Two more medical products were recalled last week, including tablets that had a similar problem as blood pressure medication that involved a carcinogen.
Torrent Pharmaceuticals Limited last week expanded its voluntary recall from two lots of Losartan potassium tablets USP to a total of 10 lots to the consumer level due to trace amounts of N-nitrosodiethylamine, which is classified as a carcinogen, according to the Food and Drug Administration.
The FDA previously announced that Aurobindo had a voluntary recall after its blood pressure medication, Valsartan, had detectable traces of the same carcinogen.
Torrent’s Losartan tablets are used to treat hypertension, hypertensive patients with left ventricular hypertrophy and nephropathy in Type 2 diabetic patients, according to the FDA. The agency said patients should continue to take their medication since stopping treatment immediately could put the patient at risk. Patients should contact their physician or pharmacist for alternative treatment.
Torrent has not received any reports of adverse events related to the recall. Recalled products include those in 30, 50, 90 and 1,000-count bottles that range in expiration date from April 2019 to May 2021. For a full list and lot batch numbers, check out the FDA’s website at www.fda.gov.
The tablets were distributed wholesale and to retail customers. Consumers with questions can call Torrent at 1-800-912-9561 or email firstname.lastname@example.org.
Another medical recall comes from Lupin Pharmaceuticals Inc., which voluntarily recalled five lots of Ceftriaxone for injection at the hospital/physician level due to visual gray particular matter found in reconstituted vials, according to the FDA.
The FDA said improper piercing and use of a needle greater than 21 gauge while reconstituting a vial can push rubber flecks into the solution. The gray flecks were not seen prior to the reconstitution of the vials, and the issue was identified upon standard visual inspection prior to patient administration, the FDA said.
If injected, the product with rubber particulate matter could cause vein irritation/phlebitis or pulmonary embolic events that could result in permanent impairment or damage to the body, or, if administered through the muscles, cause local muscle inflammation and/or abscesses.
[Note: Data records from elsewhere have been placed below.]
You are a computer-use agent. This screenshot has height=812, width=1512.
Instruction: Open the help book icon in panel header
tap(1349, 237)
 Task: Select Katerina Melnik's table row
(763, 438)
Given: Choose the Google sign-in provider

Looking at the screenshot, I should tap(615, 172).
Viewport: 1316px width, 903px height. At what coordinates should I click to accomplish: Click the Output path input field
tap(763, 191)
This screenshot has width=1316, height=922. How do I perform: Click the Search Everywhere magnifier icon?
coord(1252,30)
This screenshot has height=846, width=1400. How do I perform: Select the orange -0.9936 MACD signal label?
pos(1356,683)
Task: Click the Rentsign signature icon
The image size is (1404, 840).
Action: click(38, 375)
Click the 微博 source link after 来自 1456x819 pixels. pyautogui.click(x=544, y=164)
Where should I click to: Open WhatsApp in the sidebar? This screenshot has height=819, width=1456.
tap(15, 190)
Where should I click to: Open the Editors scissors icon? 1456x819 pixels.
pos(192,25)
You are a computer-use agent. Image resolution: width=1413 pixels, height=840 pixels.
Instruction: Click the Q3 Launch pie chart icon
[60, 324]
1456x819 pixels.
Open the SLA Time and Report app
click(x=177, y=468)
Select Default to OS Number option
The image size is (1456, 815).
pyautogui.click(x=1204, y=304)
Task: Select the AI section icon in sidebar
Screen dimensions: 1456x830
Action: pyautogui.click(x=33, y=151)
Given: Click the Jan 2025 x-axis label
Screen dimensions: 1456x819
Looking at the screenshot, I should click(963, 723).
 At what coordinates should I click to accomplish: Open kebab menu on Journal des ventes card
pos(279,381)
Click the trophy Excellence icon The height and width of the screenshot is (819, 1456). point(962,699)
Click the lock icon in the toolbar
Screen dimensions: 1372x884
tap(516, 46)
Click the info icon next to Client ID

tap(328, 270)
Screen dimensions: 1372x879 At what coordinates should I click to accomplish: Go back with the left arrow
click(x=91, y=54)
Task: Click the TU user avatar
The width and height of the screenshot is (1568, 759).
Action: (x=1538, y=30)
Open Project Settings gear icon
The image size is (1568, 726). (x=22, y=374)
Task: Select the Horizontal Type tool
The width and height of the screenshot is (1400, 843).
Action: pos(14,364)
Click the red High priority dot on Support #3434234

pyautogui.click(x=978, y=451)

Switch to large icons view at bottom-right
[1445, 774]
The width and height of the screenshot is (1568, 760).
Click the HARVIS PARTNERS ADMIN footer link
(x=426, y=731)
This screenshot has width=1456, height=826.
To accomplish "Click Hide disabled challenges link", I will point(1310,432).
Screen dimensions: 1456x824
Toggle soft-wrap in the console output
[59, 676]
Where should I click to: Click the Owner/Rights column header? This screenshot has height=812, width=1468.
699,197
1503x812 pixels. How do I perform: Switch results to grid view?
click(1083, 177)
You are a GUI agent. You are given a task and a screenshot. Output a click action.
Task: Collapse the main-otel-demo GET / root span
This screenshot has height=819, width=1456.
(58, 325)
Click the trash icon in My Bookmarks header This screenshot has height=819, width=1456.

The drug is used to reduce the development of drug-resistant bacteria and maintain the effectiveness of ceftriaxone sodium and other antibacterial drugs. The FDA said the company has not received any reports of events related to the recalled lots.
Lupin Pharmaceuticals is notifying its distributors by phone and through recall notification. For more information, call GENCO Pharmaceutical Services at 1-855-838-5786.
The FDA last week also announced the voluntary recall of Clancy’s Wavy Potato Chips from Olde York Potato Chips of Brampton, Ontario. The chips, with a best if used by date of Feb. 22, 2019, were recalled due to undeclared milk.
The product is safe to consume for those who do not have a milk allergy.
The chips were distributed to Aldi stores in Pennsylvania, Ohio, New York and West Virginia.
The issue was discovered when two consumers reported finding sour cream and onion seasoning on the wavy potato chips. The company conducted an investigation that indicated the problem revolved around an “isolated breakdown in the company’s cleaning process,” according to the FDA.
The issue has so far resulted in one gastrointestinal illness, the FDA said.